-- START The data --

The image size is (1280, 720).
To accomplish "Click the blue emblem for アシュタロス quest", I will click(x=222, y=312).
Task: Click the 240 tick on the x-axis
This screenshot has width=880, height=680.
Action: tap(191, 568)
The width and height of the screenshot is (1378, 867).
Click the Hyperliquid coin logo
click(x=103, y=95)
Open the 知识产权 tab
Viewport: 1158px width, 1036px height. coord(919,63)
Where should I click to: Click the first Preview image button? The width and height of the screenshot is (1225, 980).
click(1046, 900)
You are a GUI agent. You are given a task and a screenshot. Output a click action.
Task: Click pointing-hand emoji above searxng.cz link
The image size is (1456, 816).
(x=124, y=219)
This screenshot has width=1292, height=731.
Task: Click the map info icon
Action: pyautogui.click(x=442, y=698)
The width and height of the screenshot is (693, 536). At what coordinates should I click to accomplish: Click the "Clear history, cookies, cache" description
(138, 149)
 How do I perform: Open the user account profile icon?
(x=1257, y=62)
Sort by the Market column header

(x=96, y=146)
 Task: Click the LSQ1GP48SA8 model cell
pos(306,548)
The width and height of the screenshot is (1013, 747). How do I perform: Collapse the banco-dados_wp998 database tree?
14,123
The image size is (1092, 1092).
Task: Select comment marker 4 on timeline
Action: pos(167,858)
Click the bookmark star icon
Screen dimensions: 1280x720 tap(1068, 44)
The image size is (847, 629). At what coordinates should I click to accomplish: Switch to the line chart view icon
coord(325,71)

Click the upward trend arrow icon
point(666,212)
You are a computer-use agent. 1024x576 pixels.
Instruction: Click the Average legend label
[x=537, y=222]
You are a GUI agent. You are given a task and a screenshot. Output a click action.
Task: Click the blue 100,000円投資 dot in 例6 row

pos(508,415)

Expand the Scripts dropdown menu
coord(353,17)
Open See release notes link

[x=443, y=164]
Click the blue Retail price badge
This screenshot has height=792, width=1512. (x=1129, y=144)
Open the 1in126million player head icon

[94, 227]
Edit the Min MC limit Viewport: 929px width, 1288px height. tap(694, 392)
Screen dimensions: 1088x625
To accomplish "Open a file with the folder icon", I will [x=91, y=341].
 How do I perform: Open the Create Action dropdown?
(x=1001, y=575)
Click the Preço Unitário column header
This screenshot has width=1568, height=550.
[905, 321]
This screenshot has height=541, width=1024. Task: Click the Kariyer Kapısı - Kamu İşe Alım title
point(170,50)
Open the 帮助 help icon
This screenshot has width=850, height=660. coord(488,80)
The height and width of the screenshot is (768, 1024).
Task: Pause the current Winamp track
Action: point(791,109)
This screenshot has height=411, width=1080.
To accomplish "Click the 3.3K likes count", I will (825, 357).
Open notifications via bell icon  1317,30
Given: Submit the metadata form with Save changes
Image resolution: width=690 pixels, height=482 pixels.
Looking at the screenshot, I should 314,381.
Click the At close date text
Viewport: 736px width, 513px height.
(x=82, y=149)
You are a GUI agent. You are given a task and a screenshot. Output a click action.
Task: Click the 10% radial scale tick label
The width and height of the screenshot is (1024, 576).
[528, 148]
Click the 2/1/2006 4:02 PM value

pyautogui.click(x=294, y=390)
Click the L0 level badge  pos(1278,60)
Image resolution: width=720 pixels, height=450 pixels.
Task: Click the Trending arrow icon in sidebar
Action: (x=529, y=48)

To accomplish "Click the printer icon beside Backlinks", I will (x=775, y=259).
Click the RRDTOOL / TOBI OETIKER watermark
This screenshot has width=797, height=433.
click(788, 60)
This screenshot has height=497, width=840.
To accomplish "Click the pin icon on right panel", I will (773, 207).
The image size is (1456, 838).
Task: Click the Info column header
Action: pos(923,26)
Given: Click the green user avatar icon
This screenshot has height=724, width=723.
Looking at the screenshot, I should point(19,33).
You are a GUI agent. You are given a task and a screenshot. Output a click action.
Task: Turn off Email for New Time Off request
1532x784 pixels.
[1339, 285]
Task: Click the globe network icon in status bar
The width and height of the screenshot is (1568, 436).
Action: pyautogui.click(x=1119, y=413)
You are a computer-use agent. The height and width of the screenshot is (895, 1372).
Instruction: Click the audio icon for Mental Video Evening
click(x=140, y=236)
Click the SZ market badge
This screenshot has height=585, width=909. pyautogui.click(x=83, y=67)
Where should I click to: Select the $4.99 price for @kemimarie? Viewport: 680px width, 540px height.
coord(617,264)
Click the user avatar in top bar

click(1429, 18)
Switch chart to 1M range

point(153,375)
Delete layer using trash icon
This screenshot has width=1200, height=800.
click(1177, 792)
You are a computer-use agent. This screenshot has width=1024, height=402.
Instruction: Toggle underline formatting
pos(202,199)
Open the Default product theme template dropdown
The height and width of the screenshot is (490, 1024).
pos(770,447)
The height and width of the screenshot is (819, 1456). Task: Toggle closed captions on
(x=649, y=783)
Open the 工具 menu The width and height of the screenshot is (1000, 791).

-- END The data --

- Direction -
Print the lines from the one containing "Where should I click to: Click" through the one containing "click(1046, 900)", with both of those included, reproducing them exactly.

- Right answer -
Where should I click to: Click the first Preview image button? The width and height of the screenshot is (1225, 980).
click(1046, 900)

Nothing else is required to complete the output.